◆ **Your objective**:
Nothing but the lines from the one containing "You are a computer-use" through the last line of the records below should be copied, exactly and without pictures.

== Segment start ==

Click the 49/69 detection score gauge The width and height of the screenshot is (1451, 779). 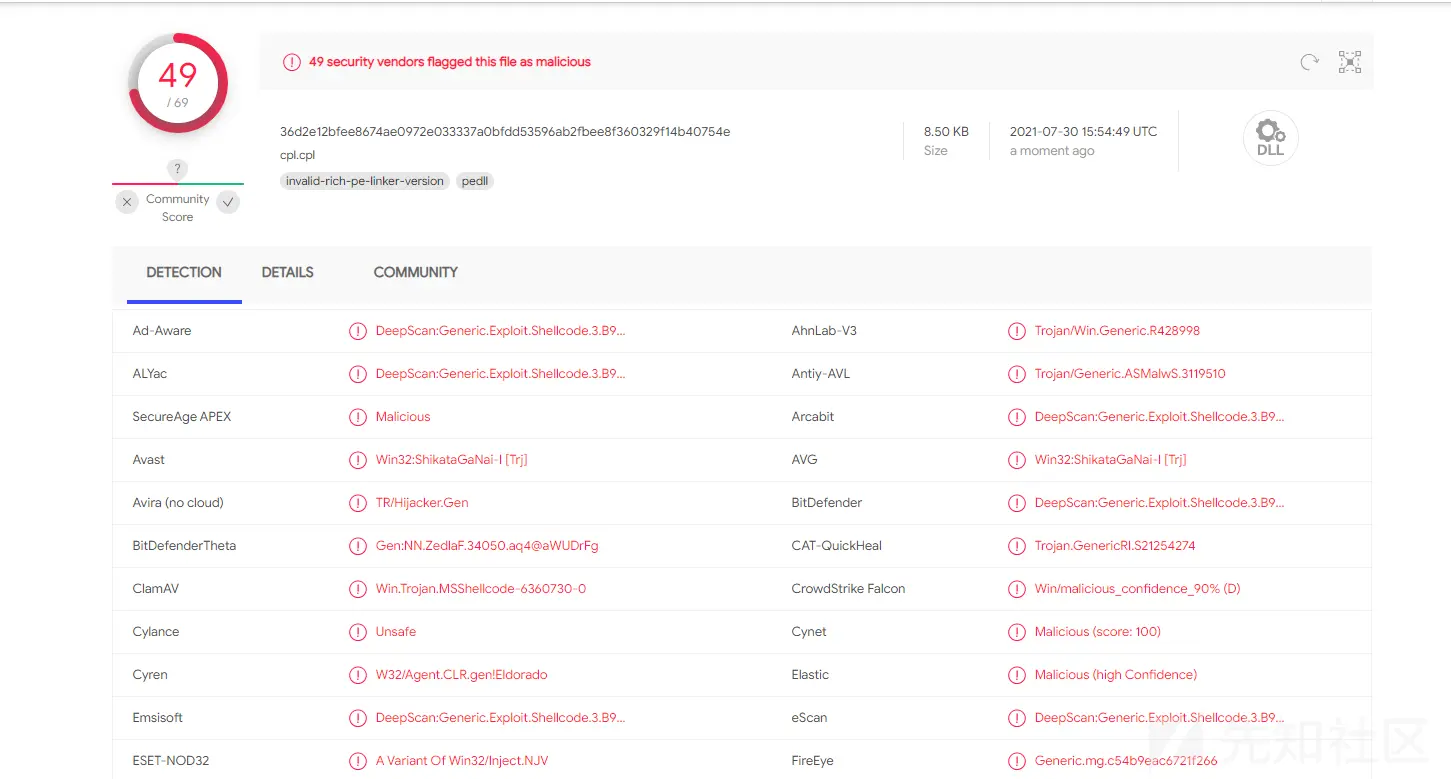point(178,84)
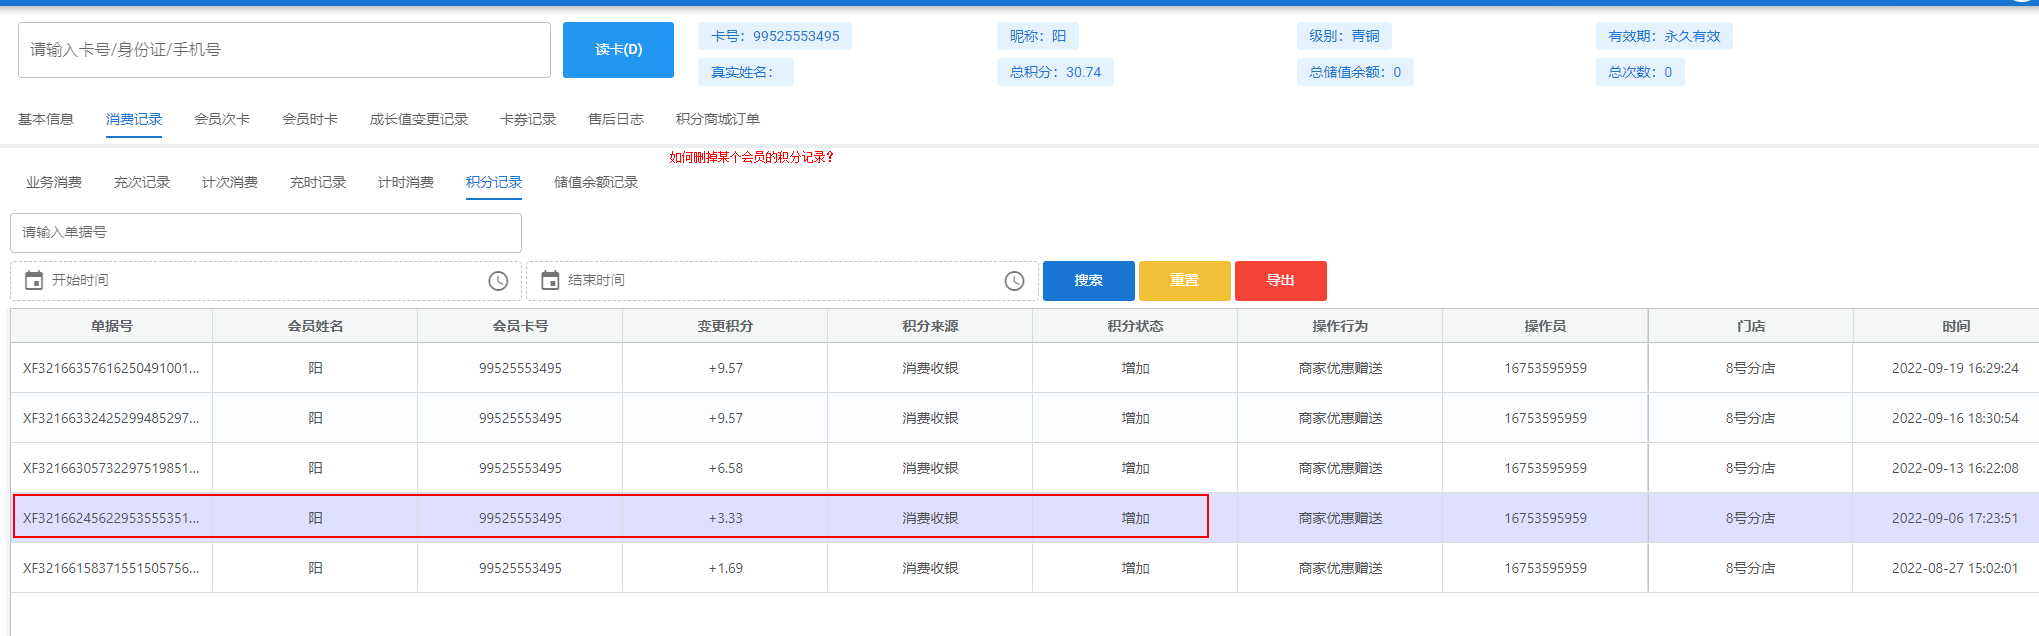Focus the card number/ID/phone input field
This screenshot has height=636, width=2039.
coord(284,50)
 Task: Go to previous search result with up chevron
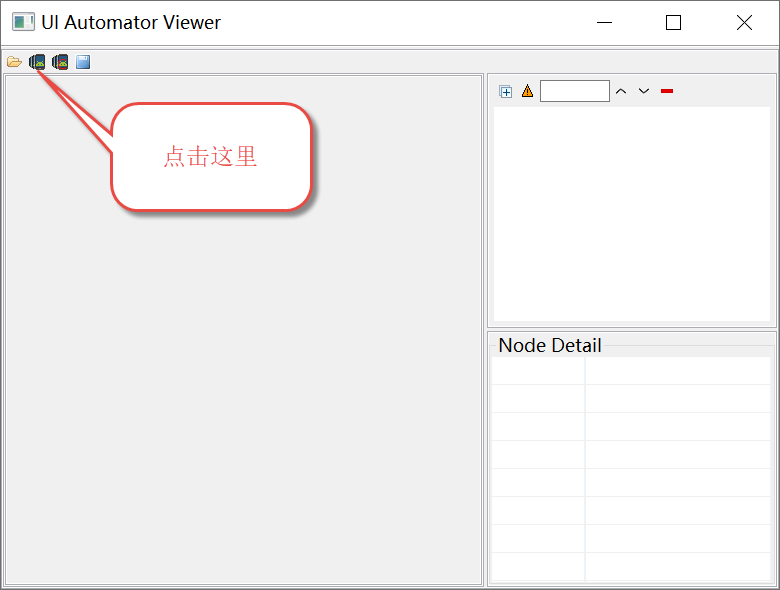coord(621,92)
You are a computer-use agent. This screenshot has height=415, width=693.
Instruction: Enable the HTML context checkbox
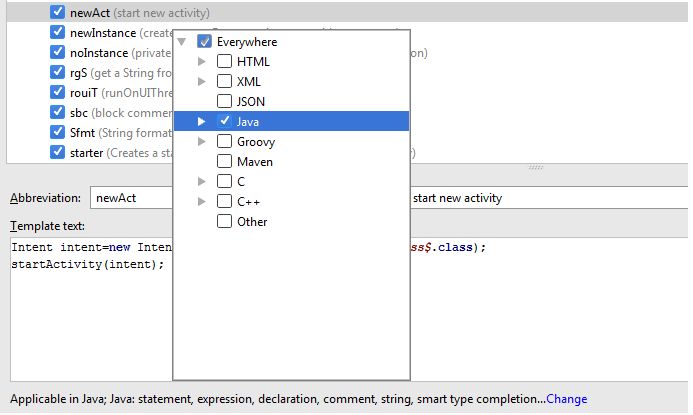pyautogui.click(x=225, y=62)
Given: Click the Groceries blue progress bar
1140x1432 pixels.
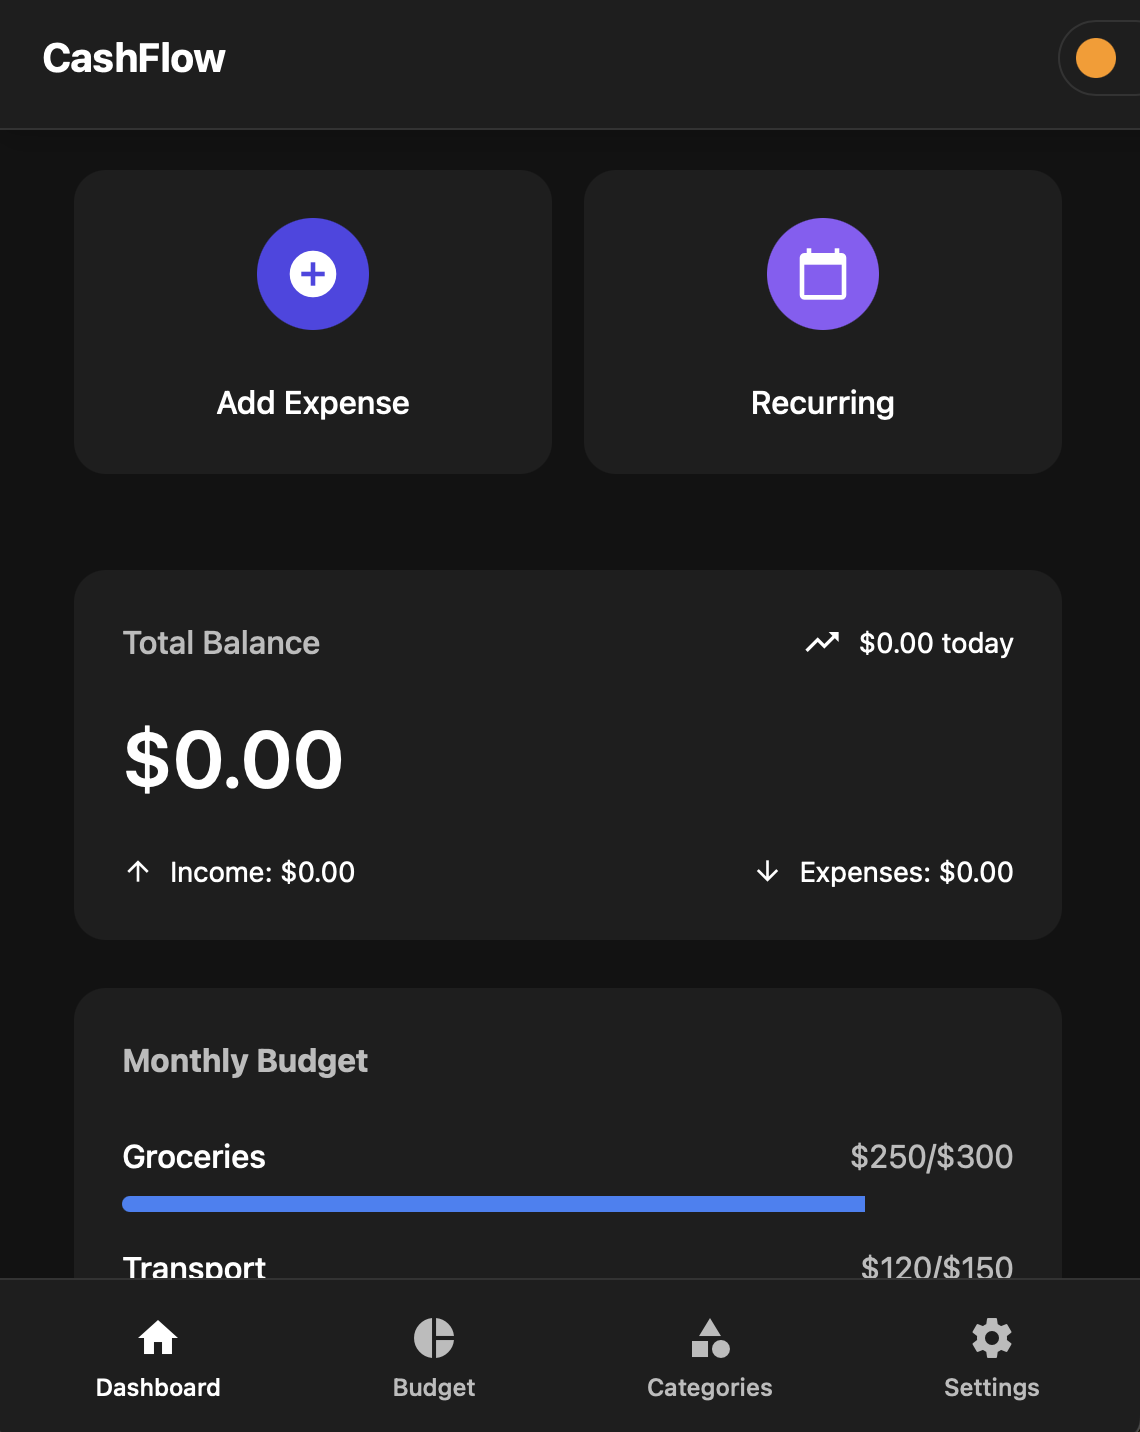Looking at the screenshot, I should pyautogui.click(x=493, y=1204).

== Segment end ==

◆ **Exercise output**:
You are a computer-use agent. This screenshot has height=415, width=693.
Instruction: Enable the HTML context checkbox
pyautogui.click(x=225, y=62)
Given: Click the Groceries blue progress bar
1140x1432 pixels.
Looking at the screenshot, I should pyautogui.click(x=493, y=1204).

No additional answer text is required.